Learning Resources
 

Table Manners or Etiquettes of using Table


Table manners are the rules of etiquette used while eating, which may also include the appropriate use of utensils. Different cultures observe different rules for table manners. Each family or group sets its own standards for how strictly these rules are to be enforced.

Handling Utensils
In most situations, following the "outside-in" rule will tell you which knife, fork, or spoon to use at the dinner table.

  • Use utensils on the outside first and work your way inward with each new course that is served.
  • If you are not sure which utensil to use, wait to see what is served.
  • Or, watch others at the table and follow their lead.


Resting Utensils
Soiled utensils are laid on the plate or bowl it is provided with (not on the table). Never rest a utensil half on a plate and half on the table. The rules are, of course, different when using chopsticks.
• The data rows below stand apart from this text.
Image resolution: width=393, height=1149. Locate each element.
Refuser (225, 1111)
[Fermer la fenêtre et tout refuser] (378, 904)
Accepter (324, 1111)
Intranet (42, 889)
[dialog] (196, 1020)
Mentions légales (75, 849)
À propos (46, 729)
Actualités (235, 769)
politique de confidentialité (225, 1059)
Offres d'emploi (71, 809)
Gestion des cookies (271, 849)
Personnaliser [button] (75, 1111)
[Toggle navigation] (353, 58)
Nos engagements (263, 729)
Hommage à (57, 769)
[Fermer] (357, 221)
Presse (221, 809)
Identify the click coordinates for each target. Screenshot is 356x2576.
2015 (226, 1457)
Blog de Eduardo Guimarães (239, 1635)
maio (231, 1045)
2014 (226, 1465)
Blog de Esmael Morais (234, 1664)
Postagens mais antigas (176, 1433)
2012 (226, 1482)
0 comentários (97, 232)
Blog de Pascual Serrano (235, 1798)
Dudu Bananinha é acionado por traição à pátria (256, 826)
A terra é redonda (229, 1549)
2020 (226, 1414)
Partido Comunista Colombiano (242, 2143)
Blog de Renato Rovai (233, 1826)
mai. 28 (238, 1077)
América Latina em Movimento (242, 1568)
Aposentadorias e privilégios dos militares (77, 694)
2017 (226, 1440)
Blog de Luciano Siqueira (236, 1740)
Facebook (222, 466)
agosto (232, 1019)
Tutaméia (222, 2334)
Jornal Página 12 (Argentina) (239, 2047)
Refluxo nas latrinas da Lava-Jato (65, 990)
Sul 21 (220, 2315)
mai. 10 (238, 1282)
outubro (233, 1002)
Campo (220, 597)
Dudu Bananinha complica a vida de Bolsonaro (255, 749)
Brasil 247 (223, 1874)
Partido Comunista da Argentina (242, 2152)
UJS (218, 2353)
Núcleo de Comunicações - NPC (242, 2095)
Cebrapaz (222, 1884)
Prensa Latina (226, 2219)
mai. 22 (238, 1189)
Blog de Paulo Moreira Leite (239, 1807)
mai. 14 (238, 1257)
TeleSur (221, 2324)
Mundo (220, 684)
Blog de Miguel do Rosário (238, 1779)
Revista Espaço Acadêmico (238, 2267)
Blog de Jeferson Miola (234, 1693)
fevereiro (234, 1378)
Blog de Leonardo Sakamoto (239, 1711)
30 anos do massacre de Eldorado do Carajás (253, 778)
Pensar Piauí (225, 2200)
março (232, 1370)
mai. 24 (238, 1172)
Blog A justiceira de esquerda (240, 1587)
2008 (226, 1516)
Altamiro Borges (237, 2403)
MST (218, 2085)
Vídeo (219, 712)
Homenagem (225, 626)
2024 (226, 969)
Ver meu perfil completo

You can rest your utensils in one of two ways when taking a break from eating:

  • Put your fork and knife in the center of your plate with the tips facing each other in an inverted V (slightly angled); Or
  • Rest your knife on the top right of your plate (diagonally) with the fork nearby (tines up).


When to Start Eating
At a small table of only two to four people, wait until everyone else has been served before starting to eat. At a formal or business meal, you should either wait until everyone is served to start or begin when the host asks you to.

Refusing a Dish
If you're allergic to a food or on a restricted diet, explain to your host (not to the table at large) why you have no choice but to decline.